Years later, I still think this is a hilarious skit, but joking aside, it does say that accounting isn't particularly exciting or sexy for most people. That said, accounting is part of the normal and necessary cycle of doing business, even for those of us who would rather do almost anything else. These days, there are plenty of accounting packages available for Linux—both for personal use and for full-blown business needs. In today's walkabout, I'll take you along into the world of Linux business accounting as I explore Linux Canada's Quasar Accounting.
Got your hat? Then let's go.
Introducing Quasar
Quasar is a very much a business accounting package. As such, it offers all those standard features that you would expect under a clean, easy-to-use graphical interface. The package includes a general ledger module, accounts payable, accounts receivable, sales (including multistore support), purchasing, inventory management (including hand-held scanner support), customer quotes, invoice printing, check printing, international currency support, financial statement report generation, and more.
Additional modules are available to expand Quasar's basic offering such as inventory control and management, hand-held support, and multistore point-of-sale systems.
Quasar can be run from a single workstation (as I am doing with my notebook), but it can also run a single server implementation with multiple clients connecting remotely. This makes it ideal for a larger office—or even a small office—where more than one person updates the accounting information (there's also a Windows client program available for download).
Under Quasar's clean graphical interface and functionality (see Figure 1), your data is stored in the database of your choice. What this means, of course, is that before using Quasar, you must have one of these databases installed and running. Quasar comes with drivers for Firebird (a cross-platform, open source relational database system originally based on InterBase) and PostgreSQL, so you'll need one or the other running on your system. Quasar also supports Sybase.
Figure 1 Quasar accounting with the Inventory module selected.

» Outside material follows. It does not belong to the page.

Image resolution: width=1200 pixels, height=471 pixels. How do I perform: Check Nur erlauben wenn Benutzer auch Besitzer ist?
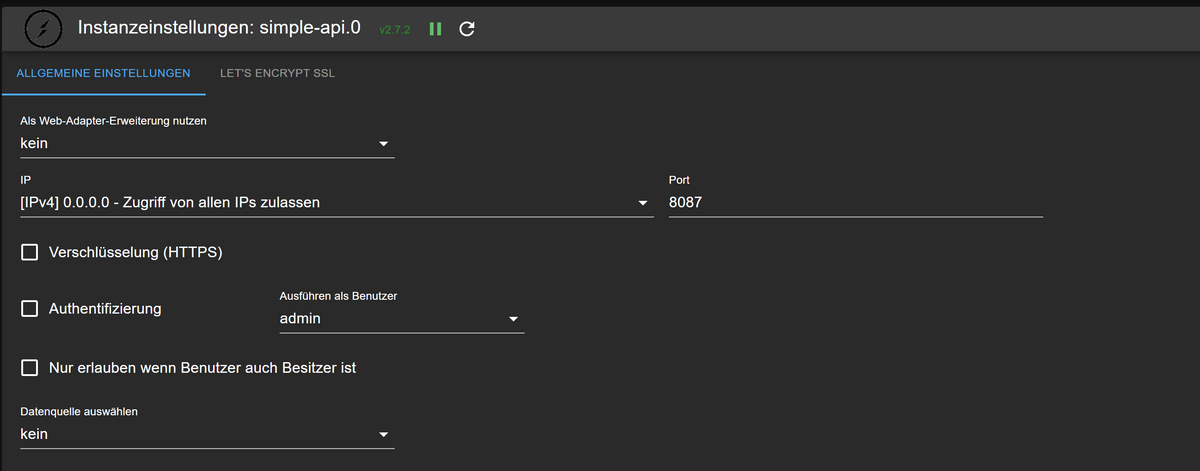[30, 368]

To make things easy, the Quasar Accounting website provides precompiled packages for a number of popular distributions including Fedora, Mandrake/Mandriva, RedHat, and SUSE (as I write this, there's also a slot for Slackware, but there are no Slackware packages yet). Most recent distributions are supported, so you shouldn't have any trouble finding the right package. You'll notice as you browse the download section of the site that there are packages labeled GPL and others labeled Retail (for example, quasar-client-1.4.7_GPL-i586.rpm versus quasar-client-1.4.7_Retail-i586.rpm). That's because Quasar offers a fully GPL'ed version of the packages along with a Retail version. You are free to use the GPL version to run your business, but that version does not come with a warranty or support, and you must agree to the terms of the GPL. The commercial version allows you to connect Quasar to other databases (more on that) that aren't GPL themselves and provides you with support (although you can buy support packages for the GPL version as well). Furthermore, there is a retail-only point-of-sale package that is available only with the retail version.